Leakage is the manifestation of overclocking headroom. It's the Pentium M principle.How exactly does leaked voltage allow for better overclocking?
Quite possibly the most interesting part of the way Banias was designed, relates to the processor's clock speeds and what it took to achieve them. As we've already mentioned, the CPU features a longer pipeline than the Pentium III which does help it hit higher clocks, but where does the limit exist?
In the course of designing a processor, you will eventually discover that there are certain speed paths in your CPU that will run either faster or slower than your target clock speed. If you run into paths that run slower than your target clock speed, you're in trouble, since it means that you won't be able to reach the clocks you were hoping to without some sort of a redesign. In most cases, if you find that a path is running faster than your target clock speed (e.g. finding a path capable of running at 2.4GHz on a chip with a 1.6GHz target clock speed) then you're in a very good situation, as it means that there are parts of your chip that have fairly high ceilings. For the Israel design team however, this wasn't the case.

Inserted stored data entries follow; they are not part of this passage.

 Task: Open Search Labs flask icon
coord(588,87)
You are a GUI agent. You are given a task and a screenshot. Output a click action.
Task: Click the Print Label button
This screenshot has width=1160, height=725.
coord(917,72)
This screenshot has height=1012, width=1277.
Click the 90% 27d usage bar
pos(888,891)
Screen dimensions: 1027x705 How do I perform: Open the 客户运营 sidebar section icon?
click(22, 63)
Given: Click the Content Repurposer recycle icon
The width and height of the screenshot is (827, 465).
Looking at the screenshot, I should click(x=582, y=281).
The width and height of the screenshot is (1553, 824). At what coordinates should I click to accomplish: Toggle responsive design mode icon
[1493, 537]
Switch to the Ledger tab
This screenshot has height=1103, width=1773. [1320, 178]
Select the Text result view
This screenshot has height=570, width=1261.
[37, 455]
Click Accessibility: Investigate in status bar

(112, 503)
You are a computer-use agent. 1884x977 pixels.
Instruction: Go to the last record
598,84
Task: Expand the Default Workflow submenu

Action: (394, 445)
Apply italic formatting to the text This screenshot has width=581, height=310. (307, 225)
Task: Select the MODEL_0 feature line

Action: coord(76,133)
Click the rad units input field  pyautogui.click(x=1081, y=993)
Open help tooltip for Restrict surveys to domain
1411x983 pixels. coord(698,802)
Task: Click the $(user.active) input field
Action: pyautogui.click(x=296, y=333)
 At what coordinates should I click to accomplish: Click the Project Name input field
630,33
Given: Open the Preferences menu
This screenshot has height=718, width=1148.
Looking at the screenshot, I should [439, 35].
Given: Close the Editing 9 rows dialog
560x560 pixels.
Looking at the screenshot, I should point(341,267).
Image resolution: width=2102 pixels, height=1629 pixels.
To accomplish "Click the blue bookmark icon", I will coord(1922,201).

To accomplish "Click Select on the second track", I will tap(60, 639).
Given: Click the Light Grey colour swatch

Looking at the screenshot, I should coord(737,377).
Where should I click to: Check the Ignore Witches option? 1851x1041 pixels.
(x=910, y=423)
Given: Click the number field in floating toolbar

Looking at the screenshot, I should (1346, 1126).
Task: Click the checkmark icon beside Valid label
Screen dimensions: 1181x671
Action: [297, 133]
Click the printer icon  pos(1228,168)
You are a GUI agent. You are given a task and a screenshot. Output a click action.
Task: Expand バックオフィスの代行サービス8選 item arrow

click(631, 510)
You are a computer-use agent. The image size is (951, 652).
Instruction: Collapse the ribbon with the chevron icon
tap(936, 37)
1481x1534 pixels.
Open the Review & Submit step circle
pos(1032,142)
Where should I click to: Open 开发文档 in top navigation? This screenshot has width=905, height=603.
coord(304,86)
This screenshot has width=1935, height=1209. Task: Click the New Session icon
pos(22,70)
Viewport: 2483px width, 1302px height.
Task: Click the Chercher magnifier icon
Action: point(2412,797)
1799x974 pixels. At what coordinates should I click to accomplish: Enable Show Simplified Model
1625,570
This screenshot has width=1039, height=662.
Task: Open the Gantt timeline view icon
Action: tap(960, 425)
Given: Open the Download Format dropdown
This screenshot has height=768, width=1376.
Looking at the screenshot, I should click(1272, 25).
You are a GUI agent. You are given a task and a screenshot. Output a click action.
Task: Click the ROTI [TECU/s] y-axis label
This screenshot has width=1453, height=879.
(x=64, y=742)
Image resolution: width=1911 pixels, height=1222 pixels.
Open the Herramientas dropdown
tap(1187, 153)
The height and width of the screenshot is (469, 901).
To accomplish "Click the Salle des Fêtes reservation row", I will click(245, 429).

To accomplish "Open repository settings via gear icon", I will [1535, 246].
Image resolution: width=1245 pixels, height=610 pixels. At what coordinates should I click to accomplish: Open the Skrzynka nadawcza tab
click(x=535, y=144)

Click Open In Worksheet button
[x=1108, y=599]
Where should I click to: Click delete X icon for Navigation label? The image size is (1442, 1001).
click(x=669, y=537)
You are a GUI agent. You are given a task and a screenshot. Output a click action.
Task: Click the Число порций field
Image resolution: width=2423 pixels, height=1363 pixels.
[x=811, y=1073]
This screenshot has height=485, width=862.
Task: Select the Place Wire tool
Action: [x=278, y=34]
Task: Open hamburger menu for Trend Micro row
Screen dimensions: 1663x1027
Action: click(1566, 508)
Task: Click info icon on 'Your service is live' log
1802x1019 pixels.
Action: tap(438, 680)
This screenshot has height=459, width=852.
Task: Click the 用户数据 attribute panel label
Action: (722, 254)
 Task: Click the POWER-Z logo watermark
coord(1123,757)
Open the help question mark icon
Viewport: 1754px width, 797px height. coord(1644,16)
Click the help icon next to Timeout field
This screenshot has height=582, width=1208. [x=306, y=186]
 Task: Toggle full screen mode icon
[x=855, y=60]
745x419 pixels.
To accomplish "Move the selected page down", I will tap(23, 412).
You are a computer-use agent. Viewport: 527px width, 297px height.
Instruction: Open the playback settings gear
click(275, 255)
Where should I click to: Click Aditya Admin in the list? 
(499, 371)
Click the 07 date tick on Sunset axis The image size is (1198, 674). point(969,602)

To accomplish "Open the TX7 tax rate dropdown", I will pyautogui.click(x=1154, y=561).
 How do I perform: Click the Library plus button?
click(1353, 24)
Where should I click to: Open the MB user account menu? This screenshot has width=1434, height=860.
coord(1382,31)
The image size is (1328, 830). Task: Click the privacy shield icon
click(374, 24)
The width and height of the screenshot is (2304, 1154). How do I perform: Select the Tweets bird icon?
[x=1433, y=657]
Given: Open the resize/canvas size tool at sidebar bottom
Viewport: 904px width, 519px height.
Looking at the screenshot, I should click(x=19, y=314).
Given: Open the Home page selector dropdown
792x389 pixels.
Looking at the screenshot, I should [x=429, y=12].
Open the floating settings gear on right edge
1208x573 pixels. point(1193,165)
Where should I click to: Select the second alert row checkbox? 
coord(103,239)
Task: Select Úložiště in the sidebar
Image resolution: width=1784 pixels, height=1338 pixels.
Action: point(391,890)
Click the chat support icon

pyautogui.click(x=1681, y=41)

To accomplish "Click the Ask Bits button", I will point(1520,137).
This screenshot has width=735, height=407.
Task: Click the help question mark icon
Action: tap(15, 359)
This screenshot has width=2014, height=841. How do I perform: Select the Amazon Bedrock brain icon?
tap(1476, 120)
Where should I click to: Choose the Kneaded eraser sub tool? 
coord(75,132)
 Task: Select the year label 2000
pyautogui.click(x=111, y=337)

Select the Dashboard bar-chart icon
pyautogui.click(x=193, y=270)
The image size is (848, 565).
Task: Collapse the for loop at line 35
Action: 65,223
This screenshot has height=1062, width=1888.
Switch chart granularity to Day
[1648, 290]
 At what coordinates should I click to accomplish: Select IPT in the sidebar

The design team actually went in and slowed down paths that were running above Banias' target clock frequencies, because if a path is able to run faster than it should, it means that you're wasting power. The benefit of this is an even more power efficient microprocessor, but the downside is a microprocessor that has a clear clock frequency wall.
The design team actually went in and slowed down paths that were running above Banias' target clock frequencies, because if a path is able to run faster than it should, it means that you're wasting power. The benefit of this is an even more power efficient microprocessor, but the downside is a microprocessor that has a clear clock frequency wall.
Leakage is the manifestation of overclocking headroom. It's the Pentium M principle.
Taken from AnandTech's Pentium M review:
Not wanting to take anyone to task here but this is one of those "rules of thumb" that is only true some of the time for very specific reasons.
Equating leakage to clockspeed headroom is tantamount to equating a car's gas mileage to its maximum drag/transmission-limited speed.
At the device physics level there is no correlation between leakage and clockspeed. Only in practice is there sometimes a correlation that depends on a host of factors.
But not all leakage is created equal. You need leakage in a very specific part of the transistor. I can make leaky transistors by putting the contacts to close to the sidewall, or have too much punchthrough on my Halo implant, and none of that leakage is going to make your GPU clock any faster, its just going to raise the static power consumption and that's it.